Pixel coordinate grounding data:

%%

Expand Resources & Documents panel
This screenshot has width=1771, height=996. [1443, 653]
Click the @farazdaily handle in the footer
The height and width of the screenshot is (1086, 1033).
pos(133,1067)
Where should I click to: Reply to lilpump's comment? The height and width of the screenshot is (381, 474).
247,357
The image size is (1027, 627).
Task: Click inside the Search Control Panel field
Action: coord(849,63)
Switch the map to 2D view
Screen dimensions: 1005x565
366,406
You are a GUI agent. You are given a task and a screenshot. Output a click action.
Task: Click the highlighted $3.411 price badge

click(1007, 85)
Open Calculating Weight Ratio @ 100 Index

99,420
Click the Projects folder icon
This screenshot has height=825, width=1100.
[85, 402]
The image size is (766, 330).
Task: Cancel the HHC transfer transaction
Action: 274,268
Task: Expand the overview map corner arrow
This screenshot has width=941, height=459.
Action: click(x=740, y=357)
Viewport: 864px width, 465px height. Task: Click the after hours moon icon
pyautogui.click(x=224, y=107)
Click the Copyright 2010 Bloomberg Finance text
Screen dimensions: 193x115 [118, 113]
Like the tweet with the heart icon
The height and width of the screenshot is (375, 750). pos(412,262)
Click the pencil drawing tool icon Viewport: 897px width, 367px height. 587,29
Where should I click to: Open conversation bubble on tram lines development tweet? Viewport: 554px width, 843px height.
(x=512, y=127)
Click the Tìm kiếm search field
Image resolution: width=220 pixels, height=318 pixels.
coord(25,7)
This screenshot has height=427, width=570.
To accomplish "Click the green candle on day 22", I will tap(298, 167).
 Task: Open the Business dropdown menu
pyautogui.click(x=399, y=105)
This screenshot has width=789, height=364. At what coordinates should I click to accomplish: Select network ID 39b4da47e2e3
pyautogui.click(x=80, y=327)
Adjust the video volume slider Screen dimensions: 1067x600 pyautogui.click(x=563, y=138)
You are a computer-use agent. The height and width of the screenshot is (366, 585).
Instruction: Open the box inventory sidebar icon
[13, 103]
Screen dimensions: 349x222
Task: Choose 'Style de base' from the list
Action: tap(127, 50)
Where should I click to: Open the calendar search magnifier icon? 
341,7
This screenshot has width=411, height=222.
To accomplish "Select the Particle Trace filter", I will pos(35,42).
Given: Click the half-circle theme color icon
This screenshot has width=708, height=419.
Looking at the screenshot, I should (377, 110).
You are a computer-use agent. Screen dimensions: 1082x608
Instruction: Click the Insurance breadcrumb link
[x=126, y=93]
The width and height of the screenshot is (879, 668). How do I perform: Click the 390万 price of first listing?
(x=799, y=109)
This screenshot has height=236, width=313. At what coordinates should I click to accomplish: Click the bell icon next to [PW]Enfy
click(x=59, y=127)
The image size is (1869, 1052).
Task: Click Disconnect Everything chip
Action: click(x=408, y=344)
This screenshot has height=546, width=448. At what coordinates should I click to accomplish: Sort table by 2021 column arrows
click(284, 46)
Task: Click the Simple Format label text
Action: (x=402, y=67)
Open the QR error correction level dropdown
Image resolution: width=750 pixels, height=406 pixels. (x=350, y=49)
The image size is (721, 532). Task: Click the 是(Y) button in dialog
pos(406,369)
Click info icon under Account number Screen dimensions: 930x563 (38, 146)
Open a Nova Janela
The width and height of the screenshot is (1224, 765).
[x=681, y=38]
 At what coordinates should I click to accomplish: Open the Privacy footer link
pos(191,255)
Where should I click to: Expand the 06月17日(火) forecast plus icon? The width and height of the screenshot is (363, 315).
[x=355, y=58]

%%

_WORK ORDER:_
Write out, word for word, the lines from the one containing "At what coordinates should I click to accomplish: Open" through the end of the records, with no other lines.

_YOUR RESPONSE:_
 At what coordinates should I click to accomplish: Open the Privacy footer link
pos(191,255)
Where should I click to: Expand the 06月17日(火) forecast plus icon? The width and height of the screenshot is (363, 315).
[x=355, y=58]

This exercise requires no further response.